START MATERIAL TO PROCESS

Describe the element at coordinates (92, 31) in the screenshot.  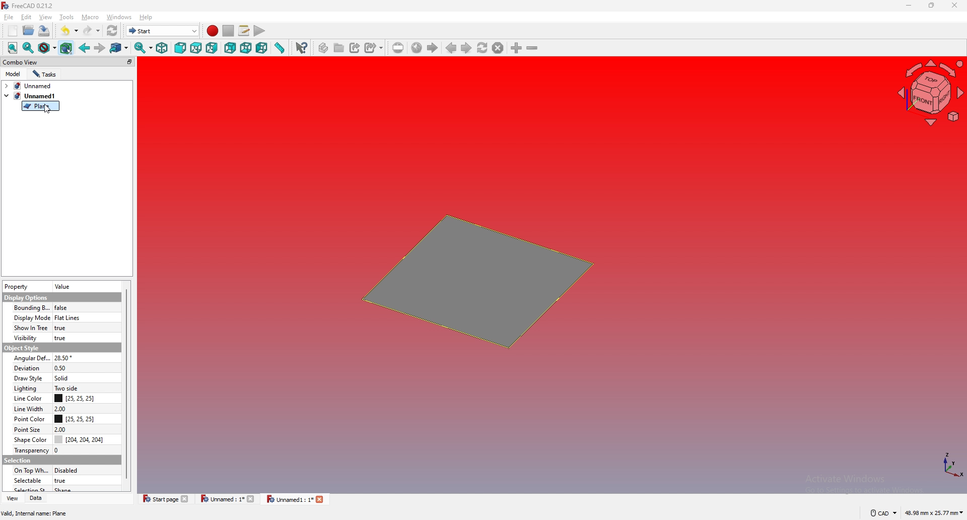
I see `redo` at that location.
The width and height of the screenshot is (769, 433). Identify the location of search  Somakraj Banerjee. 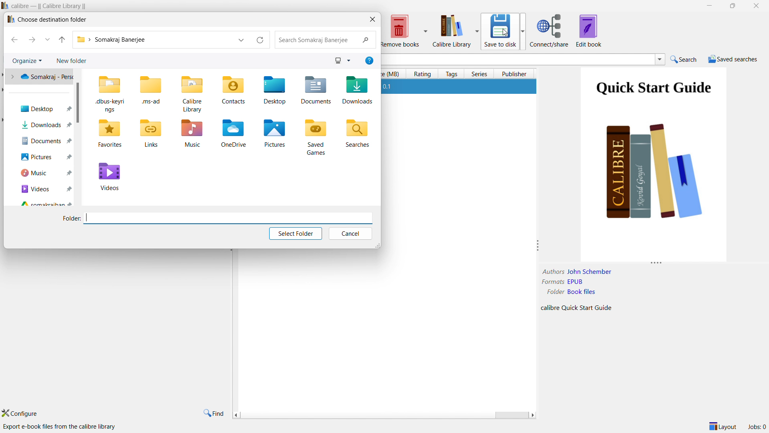
(325, 40).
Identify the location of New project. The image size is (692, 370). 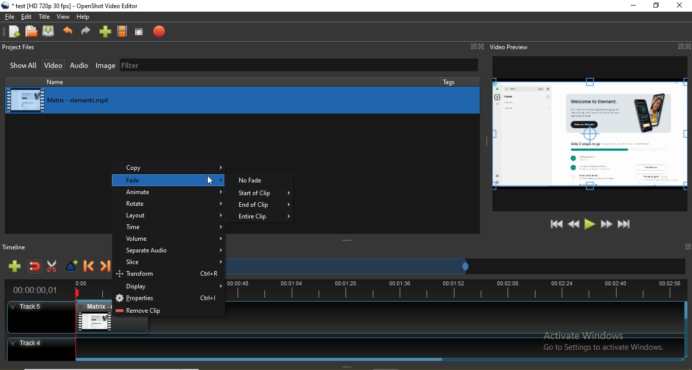
(12, 31).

END MATERIAL TO PROCESS

Rewrite every one of the entries above with "screenshot" swapped for "screen capture" and everything else left as it is. Don't include the pictures.

TASK ANSWER »
Describe the element at coordinates (92, 31) in the screen capture.  
I see `redo` at that location.
The width and height of the screen capture is (769, 433). Identify the location of search  Somakraj Banerjee. 
(325, 40).
Identify the location of New project. The image size is (692, 370). 
(12, 31).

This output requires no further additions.